| EXERCISE MATERIALS |
------------------------------

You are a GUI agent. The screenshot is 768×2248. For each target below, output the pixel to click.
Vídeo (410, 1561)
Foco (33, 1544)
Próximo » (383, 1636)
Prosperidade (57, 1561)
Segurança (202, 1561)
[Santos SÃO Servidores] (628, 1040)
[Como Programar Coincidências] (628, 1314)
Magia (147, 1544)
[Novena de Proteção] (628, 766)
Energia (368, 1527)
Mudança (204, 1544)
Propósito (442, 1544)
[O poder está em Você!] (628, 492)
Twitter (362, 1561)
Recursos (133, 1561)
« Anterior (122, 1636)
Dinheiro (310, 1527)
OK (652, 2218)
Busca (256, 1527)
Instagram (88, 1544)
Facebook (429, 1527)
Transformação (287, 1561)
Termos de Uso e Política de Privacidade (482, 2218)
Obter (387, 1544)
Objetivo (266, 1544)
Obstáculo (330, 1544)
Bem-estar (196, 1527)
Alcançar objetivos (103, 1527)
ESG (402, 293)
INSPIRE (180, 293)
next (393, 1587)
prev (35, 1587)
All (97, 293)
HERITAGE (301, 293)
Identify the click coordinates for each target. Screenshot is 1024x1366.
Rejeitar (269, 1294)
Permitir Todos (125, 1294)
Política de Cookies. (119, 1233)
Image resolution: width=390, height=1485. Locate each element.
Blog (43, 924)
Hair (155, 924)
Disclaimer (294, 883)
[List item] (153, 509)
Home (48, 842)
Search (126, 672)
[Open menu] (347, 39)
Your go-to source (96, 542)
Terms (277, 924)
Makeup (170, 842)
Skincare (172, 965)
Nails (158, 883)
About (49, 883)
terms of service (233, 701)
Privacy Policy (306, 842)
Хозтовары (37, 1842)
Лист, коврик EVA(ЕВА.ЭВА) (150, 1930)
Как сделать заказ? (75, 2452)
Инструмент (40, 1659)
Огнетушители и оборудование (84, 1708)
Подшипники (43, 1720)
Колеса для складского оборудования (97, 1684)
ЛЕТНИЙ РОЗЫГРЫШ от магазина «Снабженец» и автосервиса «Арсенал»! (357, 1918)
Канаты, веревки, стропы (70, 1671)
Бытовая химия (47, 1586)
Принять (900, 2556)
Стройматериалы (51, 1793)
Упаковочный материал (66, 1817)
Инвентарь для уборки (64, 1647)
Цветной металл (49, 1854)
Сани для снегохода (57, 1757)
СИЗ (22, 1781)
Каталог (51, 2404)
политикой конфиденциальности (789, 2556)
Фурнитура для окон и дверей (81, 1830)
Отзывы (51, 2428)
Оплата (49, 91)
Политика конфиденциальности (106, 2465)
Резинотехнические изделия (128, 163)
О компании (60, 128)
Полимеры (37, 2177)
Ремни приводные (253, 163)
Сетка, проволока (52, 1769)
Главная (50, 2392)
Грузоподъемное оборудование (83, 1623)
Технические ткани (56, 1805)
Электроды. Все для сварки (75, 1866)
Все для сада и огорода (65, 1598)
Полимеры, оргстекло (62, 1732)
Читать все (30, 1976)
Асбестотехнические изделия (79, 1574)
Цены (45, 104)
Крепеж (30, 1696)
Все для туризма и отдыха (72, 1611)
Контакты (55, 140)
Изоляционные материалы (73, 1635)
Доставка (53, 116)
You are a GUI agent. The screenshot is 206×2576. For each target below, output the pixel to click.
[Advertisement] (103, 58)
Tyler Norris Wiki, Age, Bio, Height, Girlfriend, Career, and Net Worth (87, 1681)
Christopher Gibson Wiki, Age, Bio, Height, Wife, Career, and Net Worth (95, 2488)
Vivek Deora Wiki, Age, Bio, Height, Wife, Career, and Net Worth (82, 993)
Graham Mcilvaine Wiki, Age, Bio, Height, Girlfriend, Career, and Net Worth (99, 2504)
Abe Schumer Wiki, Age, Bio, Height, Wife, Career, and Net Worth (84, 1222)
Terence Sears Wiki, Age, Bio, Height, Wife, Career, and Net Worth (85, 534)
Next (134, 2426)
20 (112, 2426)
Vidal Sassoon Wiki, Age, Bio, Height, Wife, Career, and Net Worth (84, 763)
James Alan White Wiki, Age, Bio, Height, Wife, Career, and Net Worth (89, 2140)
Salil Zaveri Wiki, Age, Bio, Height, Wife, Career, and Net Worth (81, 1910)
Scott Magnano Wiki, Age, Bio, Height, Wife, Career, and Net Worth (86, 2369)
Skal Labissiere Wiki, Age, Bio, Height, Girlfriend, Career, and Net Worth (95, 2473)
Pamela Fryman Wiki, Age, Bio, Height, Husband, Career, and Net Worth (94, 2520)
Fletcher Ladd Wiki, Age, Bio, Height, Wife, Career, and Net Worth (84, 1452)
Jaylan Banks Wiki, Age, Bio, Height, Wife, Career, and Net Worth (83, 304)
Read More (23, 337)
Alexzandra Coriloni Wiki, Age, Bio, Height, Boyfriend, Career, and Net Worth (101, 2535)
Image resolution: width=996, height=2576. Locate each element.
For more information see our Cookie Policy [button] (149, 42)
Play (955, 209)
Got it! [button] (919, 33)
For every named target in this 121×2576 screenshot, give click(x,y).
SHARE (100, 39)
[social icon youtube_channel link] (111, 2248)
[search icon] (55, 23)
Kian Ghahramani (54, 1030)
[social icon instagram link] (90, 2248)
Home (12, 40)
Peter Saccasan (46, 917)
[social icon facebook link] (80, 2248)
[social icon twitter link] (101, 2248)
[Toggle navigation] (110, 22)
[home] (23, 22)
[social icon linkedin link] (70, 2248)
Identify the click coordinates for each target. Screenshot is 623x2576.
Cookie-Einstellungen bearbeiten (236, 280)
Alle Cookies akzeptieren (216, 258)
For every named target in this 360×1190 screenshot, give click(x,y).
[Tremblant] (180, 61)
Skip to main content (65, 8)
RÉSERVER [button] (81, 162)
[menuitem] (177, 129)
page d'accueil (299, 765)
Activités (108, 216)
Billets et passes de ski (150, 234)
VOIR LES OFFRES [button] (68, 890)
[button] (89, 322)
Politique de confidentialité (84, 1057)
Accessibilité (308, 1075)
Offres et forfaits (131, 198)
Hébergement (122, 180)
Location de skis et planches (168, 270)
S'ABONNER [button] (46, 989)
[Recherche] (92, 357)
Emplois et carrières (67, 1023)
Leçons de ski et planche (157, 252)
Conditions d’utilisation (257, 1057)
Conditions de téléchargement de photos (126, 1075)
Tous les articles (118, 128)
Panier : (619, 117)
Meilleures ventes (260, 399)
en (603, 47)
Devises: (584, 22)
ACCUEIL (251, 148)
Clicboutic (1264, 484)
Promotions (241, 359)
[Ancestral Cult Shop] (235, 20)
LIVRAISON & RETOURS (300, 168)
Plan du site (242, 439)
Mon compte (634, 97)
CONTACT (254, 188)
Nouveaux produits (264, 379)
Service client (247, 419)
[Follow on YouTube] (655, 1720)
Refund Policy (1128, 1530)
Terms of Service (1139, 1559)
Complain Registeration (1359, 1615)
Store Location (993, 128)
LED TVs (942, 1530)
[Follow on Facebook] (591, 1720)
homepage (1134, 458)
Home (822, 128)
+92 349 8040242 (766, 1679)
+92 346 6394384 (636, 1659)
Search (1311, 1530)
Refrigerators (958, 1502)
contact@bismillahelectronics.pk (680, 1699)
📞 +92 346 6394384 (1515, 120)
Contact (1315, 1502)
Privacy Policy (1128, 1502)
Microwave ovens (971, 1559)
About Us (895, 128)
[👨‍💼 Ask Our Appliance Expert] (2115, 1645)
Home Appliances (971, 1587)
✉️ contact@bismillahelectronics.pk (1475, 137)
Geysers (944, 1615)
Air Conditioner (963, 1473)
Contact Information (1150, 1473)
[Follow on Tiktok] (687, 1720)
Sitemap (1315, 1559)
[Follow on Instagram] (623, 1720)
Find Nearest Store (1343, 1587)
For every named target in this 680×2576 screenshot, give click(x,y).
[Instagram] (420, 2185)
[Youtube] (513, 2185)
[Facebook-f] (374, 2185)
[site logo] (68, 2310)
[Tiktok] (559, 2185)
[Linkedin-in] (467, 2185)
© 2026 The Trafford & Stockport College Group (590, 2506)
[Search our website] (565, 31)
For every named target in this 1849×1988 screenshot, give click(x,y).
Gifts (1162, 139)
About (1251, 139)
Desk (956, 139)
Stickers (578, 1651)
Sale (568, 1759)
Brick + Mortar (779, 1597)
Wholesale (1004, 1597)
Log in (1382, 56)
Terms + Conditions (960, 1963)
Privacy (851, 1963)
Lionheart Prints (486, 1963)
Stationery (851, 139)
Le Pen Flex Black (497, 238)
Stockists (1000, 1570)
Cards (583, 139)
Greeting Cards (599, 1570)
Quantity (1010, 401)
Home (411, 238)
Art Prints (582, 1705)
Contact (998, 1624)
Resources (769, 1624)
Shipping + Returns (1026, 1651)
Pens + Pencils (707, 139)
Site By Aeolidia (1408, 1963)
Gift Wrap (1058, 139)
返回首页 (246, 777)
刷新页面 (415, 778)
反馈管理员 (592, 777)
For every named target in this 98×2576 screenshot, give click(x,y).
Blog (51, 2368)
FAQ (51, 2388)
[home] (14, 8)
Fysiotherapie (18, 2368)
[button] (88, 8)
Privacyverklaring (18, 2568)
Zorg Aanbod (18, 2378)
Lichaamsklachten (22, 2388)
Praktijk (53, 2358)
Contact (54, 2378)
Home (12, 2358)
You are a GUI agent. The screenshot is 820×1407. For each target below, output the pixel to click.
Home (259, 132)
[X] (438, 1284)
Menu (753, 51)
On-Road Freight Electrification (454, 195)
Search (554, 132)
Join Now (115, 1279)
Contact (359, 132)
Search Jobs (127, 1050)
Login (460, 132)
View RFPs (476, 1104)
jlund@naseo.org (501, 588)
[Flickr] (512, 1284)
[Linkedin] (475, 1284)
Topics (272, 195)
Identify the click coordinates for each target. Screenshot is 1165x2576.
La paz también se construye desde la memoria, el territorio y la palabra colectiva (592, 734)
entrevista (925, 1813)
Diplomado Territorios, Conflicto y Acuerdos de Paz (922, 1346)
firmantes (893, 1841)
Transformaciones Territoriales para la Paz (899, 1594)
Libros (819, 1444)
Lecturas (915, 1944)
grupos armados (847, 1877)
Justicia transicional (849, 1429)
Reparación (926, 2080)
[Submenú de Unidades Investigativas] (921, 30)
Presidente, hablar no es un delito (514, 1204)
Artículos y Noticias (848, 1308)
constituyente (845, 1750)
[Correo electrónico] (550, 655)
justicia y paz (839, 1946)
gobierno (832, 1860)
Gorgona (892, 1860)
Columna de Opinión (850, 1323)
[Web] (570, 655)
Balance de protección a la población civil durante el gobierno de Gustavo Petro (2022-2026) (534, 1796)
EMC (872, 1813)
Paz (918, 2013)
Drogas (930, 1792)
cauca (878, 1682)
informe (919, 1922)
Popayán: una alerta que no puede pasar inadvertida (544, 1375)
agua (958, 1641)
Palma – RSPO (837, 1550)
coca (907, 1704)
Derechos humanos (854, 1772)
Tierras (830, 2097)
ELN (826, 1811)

------------------------------

| PROBLEM STATEMENT |
Print again the lines of the entries above that fall between the line holding "For every named target in this 98×2576" and the line holding "firmantes (893, 1841)", inclusive, exactly as they stand.

| ANSWER TO THE PROBLEM |
For every named target in this 98×2576 screenshot, give click(x,y).
Blog (51, 2368)
FAQ (51, 2388)
[home] (14, 8)
Fysiotherapie (18, 2368)
[button] (88, 8)
Privacyverklaring (18, 2568)
Zorg Aanbod (18, 2378)
Lichaamsklachten (22, 2388)
Praktijk (53, 2358)
Contact (54, 2378)
Home (12, 2358)
You are a GUI agent. The screenshot is 820×1407. For each target below, output the pixel to click.
Home (259, 132)
[X] (438, 1284)
Menu (753, 51)
On-Road Freight Electrification (454, 195)
Search (554, 132)
Join Now (115, 1279)
Contact (359, 132)
Search Jobs (127, 1050)
Login (460, 132)
View RFPs (476, 1104)
jlund@naseo.org (501, 588)
[Flickr] (512, 1284)
[Linkedin] (475, 1284)
Topics (272, 195)
Identify the click coordinates for each target. Screenshot is 1165x2576.
La paz también se construye desde la memoria, el territorio y la palabra colectiva (592, 734)
entrevista (925, 1813)
Diplomado Territorios, Conflicto y Acuerdos de Paz (922, 1346)
firmantes (893, 1841)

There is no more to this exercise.